Movie killers once killed because of their pathologies, which were fascinating to discover along with shrewd detectives. They were black holes committing crimes because they simply could not stop, driven by psychology more disturbing than the actual crimes. It made for great movie villains through the ages in pictures like M, Klute, Psycho, The Boston Strangler, Cruising, Peeping Tom, Halloween, Manhunter, The Silence of the Lambs and Seven.
These were films that got their jolts from the uncontrollable impulses of the disturbed psyche. Even last year’s excellent Mr. Brooks incorporated a fascinating killer character and his alter ego in a struggle to live a normal life, suggesting the macabre notion that the drive to kill may be genetic.
This is the stuff of real horror, today mostly excised from the modern killer film, which has been reduced to a hackneyed formula of elaborate traps set to bait detectives at the expense of credibility and thrills. Today’s movie killers aren’t driven by their neuroses; they are driven to cruelty when required by the red herrings of novice screenwriters. Which is about every fifteen minutes or so.

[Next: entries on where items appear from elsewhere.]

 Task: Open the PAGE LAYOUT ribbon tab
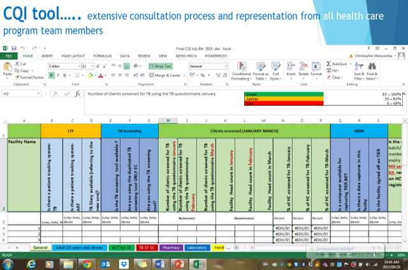pyautogui.click(x=73, y=56)
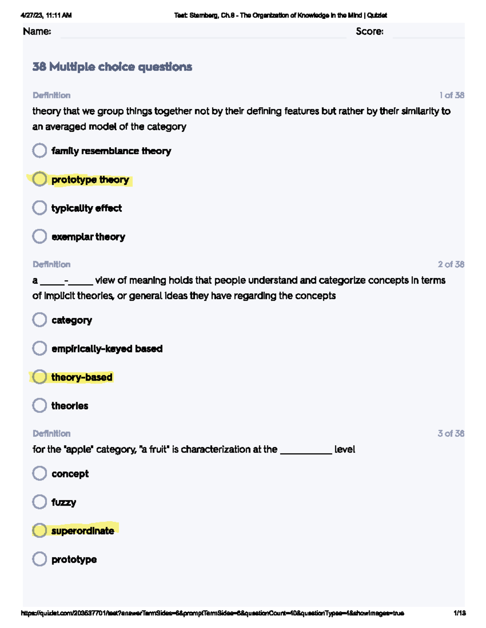Select the "prototype theory" radio option
486x628 pixels.
[x=40, y=179]
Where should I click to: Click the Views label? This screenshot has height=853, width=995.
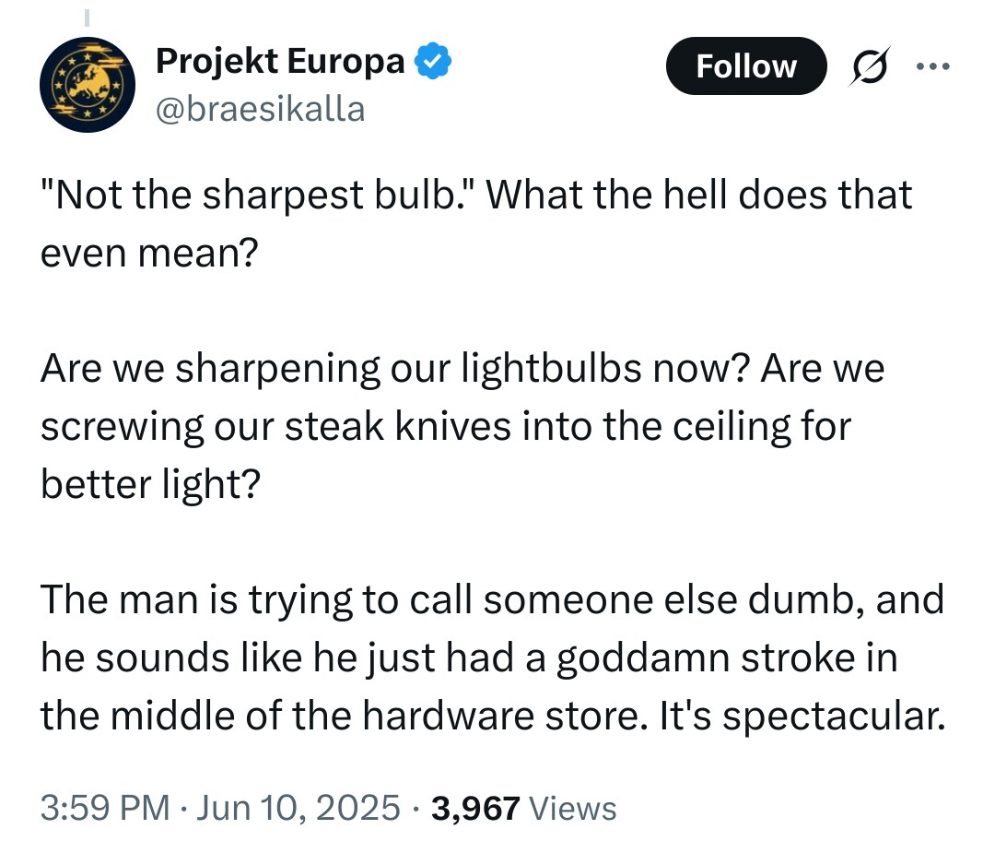point(572,809)
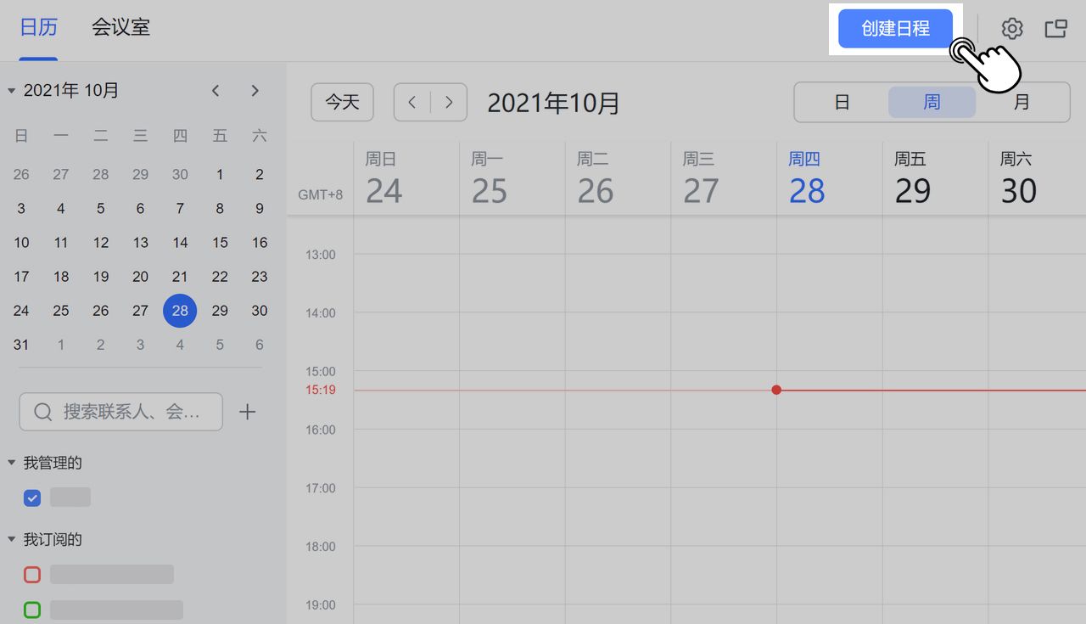Switch to 月 month view
This screenshot has height=624, width=1086.
click(x=1022, y=103)
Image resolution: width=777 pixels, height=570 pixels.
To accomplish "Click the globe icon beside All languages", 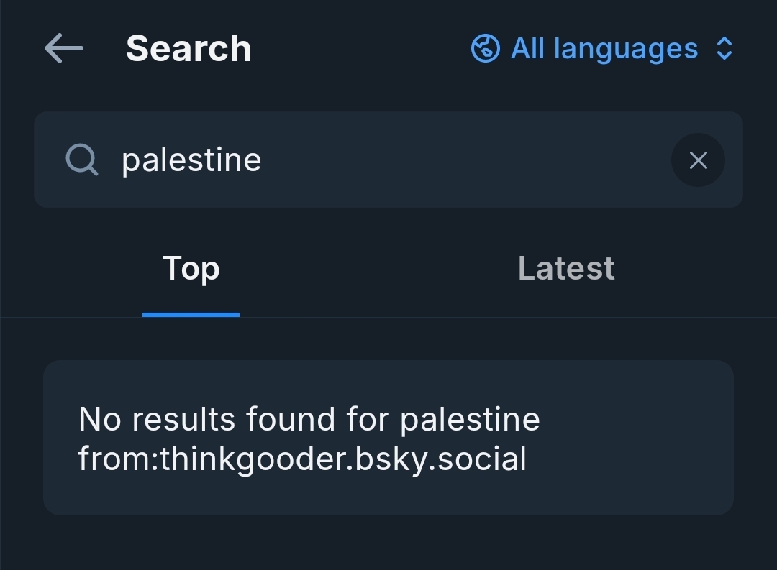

If nothing else, the silly new web cam thriller Untraceable, starring Diane Lane as an FBI Cyber Crimes specialist who discovers a serial killer streaming murder to a worldwide fan base, is a shining example of this high-concept, empty modern thriller. In a movie with shallow characters, ridiculous set-ups, empty pathology and the now shopworn symbiosis between hunter and hunted, Lane somehow manages to pull out a better performance than the film requires. She’s the one thing Untraceable has going for it, but she’s hijacked by a film long before its fledgling killer gets his hands on her. And if that was a spoiler for you, then you may just enjoy Untraceable more than I suspected.
The opening scenes have an engrossing punch to them, as special agent Jennifer Marsh (Lane) and sidekick Griffin (Colin Hanks) bring the heat down on an internet credit card scammer stealing financial data and identities. It’s fun to watch them quickly analyze the crime with super savvy command of their makeshift control room, using sophisticated, satellite tracking equipment to smoke out the perp. So far, so good. Widowed Marsh (late husband was a special agent gunned down in the line of duty, naturally) lives with her young daughter and mother (Mary Beth Hurt, wasted), giving her life to her work at the expense of birthday parties, locked and loaded and connected to her laptop 24/7.
She begins tracking a creepy new web site encouraging surfers to view live torture, which alarms her with its convincing authenticity. The killer’s modus operandi? The best email marketing campaign you’ve ever seen: escalating scenarios of barbarism that draw heavy web traffic across the globe. The more users that log on to the site, the more intense the torture becomes. It doesn’t take long for the site to becomes a frenzy of attention when it hits the news (!) and victims start turning up, allowing Lane to be shadowed by a handsome local detective on the scene (Billy Burke). Yet the killer eludes both the FBI and the police, changing his IP address by the minute, rendering himself untraceable. When revealed, the mystery is standard-issue axe-grinding.
I will say that he could have had a nice architectural career given the fanciful, Saw-like traps erected with an unending supply of materials and imagination. These torture scenarios include powerful heat lamps that literally fry a man alive, chemicals and water that yield acid in a tank as chunks of flesh cause another to disintegrate, while still another is hung upside down and lowered over a sharp, spinning blade. And he gets his practice in an early episode involving an electrocuted kitten.
When his identity is revealed at midpoint it generates no surprise or interest. His cards are out on the table, and the film has nowhere to go but down, which in this case is the inevitable face-to-face showdown with Marsh, an ugly scene with Lane that doesn’t thrill beyond her determination in the role.
Director Gregory Hoblit understands the genre quite well, with much better films like Fracture and Primal Fear under his belt. This one was obviously directed on an off day. It took three screenwriters to dream up this derivative, empty movie, and Untraceable is simply not scary. It is also not up to the talents of Diane Lane, who acts admirably as if she believes she’s onto something more than a movie killer with too much time on his hands, and too little of anything on his mind.